What to do ->
A – In the cereal breeding piece, please rewrite the passage that begins at the words "The following piece" and stops after "of cereal breeding.", substituting "Open House" for "Field Day".
B – According to the cereal breeding piece, what position does Jennifer Zantinge hold?
C – Continue the cereal breeding piece from its last sentence.

Excerpted passage ->
========
The following piece is from our sister publication, Germination.
At the recent Field Crop Development Centre (FCDC) Field Day held during AgSmart on Aug. 2, the transformative evolution of agricultural technology and its impact on the seed industry came into focus when Marc Zienkiewicz sat down with Jennifer Zantinge, a biotechnology research scientist at Olds College and the FCDC, to talk about the future of cereal breeding.
In an insightful conversation, she reveals the pivotal role that innovative tools play in revolutionizing the seed breeding process. Traditionally, plant breeders relied on visual assessments of plants grown in the field to make selections. However, this approach faced limitations when it came to traits that are not easily discernible through visual inspection.
Zantinge delves into the intricacies of her work, which focuses on refining and modernizing the breeding pipeline. The process involves integrating a range of technologies to enhance the accuracy and efficiency of trait selection.
“For instance, some critical traits such as milk quality and disease resistance require advanced techniques like wet chemistry or DNA analysis, as they are not readily observable by simply looking at plants,” she says.
“Over the past two decades, there has been a revolutionary shift in the cost and feasibility of employing molecular markers and DNA analysis in breeding programs. Technological progress has democratized these tools, making them more accessible and cost-effective. Innovative methodologies utilizing fluorescent dyes and specialized equipment have streamlined the analysis process, reducing labor while increasing accuracy.”
========
Data extracts ->

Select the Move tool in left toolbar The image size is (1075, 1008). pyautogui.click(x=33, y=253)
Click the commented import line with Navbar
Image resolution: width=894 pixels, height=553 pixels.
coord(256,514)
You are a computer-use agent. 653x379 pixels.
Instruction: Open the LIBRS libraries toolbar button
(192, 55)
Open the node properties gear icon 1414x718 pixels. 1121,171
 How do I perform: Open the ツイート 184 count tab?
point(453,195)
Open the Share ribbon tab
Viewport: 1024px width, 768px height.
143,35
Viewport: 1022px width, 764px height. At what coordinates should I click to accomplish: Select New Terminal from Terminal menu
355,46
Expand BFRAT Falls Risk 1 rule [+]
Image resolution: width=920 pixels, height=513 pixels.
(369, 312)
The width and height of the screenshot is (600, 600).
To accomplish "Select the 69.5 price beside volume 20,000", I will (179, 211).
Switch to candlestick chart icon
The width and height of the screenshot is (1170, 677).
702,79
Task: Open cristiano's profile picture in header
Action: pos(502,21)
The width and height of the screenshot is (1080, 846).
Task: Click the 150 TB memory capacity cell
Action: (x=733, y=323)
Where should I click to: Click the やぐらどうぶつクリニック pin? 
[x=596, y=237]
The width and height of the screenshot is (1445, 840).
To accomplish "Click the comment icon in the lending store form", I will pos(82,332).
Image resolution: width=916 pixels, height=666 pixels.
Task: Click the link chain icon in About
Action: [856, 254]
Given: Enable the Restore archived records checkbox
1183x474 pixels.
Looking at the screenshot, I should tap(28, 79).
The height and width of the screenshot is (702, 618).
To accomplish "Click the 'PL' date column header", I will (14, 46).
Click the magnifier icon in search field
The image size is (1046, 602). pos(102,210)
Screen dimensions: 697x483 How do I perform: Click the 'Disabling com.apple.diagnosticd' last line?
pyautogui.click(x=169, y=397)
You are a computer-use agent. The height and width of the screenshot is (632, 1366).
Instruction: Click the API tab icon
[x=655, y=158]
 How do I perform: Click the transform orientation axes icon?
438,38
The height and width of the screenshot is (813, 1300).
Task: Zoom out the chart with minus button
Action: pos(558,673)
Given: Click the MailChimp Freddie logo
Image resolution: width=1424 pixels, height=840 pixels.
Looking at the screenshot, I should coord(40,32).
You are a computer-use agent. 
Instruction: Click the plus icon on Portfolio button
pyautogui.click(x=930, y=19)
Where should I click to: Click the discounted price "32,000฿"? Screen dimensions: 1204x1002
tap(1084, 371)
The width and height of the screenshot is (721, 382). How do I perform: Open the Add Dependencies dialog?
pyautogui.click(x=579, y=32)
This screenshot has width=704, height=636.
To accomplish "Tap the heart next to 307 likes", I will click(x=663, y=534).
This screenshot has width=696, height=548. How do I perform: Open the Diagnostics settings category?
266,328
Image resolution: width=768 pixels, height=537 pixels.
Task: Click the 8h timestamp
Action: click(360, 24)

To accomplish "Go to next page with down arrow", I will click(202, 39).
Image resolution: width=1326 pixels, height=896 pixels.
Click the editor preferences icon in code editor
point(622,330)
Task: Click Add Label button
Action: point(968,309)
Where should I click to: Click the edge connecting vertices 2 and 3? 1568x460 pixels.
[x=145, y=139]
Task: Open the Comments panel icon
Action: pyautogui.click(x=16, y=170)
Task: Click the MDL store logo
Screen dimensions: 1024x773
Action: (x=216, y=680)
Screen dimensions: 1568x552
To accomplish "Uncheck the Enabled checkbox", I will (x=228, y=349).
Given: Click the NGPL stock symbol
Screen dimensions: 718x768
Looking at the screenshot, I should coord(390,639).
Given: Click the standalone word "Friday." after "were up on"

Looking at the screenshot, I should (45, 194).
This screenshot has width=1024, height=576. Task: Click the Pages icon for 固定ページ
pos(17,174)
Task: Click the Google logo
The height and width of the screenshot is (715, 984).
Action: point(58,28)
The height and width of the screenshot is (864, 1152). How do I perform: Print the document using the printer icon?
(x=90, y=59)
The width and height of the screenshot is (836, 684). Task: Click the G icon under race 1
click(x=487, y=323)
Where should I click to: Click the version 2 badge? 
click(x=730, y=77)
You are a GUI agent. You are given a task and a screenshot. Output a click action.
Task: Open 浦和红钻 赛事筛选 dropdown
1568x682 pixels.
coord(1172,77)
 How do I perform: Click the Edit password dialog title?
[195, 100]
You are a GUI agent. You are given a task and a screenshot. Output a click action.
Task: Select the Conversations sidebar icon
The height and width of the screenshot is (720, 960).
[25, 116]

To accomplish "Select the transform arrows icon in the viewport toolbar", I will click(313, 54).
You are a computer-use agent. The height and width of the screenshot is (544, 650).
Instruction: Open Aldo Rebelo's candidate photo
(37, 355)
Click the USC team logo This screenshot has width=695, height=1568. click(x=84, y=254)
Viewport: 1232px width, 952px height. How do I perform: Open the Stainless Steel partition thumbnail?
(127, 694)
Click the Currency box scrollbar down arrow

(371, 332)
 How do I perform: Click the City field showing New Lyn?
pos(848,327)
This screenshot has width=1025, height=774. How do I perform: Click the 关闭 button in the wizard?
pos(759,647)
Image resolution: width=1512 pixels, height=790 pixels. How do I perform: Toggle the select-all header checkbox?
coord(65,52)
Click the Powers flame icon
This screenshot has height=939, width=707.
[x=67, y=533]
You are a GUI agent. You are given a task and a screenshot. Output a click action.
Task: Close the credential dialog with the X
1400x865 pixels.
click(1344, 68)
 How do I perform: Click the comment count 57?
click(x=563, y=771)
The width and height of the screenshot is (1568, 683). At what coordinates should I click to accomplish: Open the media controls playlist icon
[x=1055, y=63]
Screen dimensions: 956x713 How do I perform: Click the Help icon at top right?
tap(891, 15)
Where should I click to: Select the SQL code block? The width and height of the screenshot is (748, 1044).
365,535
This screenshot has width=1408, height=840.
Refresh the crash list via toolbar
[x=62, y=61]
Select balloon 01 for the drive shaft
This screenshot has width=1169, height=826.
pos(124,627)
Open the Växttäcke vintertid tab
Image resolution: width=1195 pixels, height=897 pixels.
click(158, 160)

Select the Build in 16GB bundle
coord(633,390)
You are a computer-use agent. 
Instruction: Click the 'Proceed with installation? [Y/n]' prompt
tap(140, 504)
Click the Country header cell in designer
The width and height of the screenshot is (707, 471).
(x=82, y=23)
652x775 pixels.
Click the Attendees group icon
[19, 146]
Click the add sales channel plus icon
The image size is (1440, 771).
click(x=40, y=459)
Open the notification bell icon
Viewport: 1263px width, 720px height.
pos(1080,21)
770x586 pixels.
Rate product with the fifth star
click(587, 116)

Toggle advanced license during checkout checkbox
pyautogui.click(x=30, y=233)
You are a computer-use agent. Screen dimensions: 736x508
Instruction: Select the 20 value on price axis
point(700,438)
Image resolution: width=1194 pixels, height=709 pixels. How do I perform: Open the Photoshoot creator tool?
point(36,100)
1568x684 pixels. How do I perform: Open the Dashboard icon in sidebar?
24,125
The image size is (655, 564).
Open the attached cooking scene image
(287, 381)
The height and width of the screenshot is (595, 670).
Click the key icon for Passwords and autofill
========
Answers to each task ->
A –
The following piece is from our sister publication, Germination.
At the recent Field Crop Development Centre (FCDC) Open House held during AgSmart on Aug. 2, the transformative evolution of agricultural technology and its impact on the seed industry came into focus when Marc Zienkiewicz sat down with Jennifer Zantinge, a biotechnology research scientist at Olds College and the FCDC, to talk about the future of cereal breeding.

B – She is a biotechnology research scientist at Olds College and the FCDC.

C –
Zantinge highlights the integration of digital data collection through drones and remote sensing. These technologies provide breeders with comprehensive insights into plant performance and environmental factors, enabling more informed decisions. The amalgamation of genetic data and field performance metrics allows the creation of algorithms and predictive models to aid in the selection of ideal breeding lines, she adds.
Sustainability emerges as a central theme in the conversation. She emphasizes that sustainability has long been a priority for farmers, and advancements in biotechnology align seamlessly with this goal. Research projects centered on improving nitrogen use efficiency and disease resistance exemplify the intersection of sustainability and technology. The introduction of genomic selection—comprehensive genetic analysis of the entire genome—augments traditional marker-assisted selection methods. This approach enables breeders to tackle complex traits influenced by multiple genes.
Zantinge envisions a future where these advancements continue to shape the landscape of agriculture. The integration of artificial intelligence may become more prevalent, facilitating even more precise and informed decision-making. Ultimately, the utilization of these technologies expedites the development of enhanced crop varieties that are well-suited to changing environmental conditions and consumer preferences.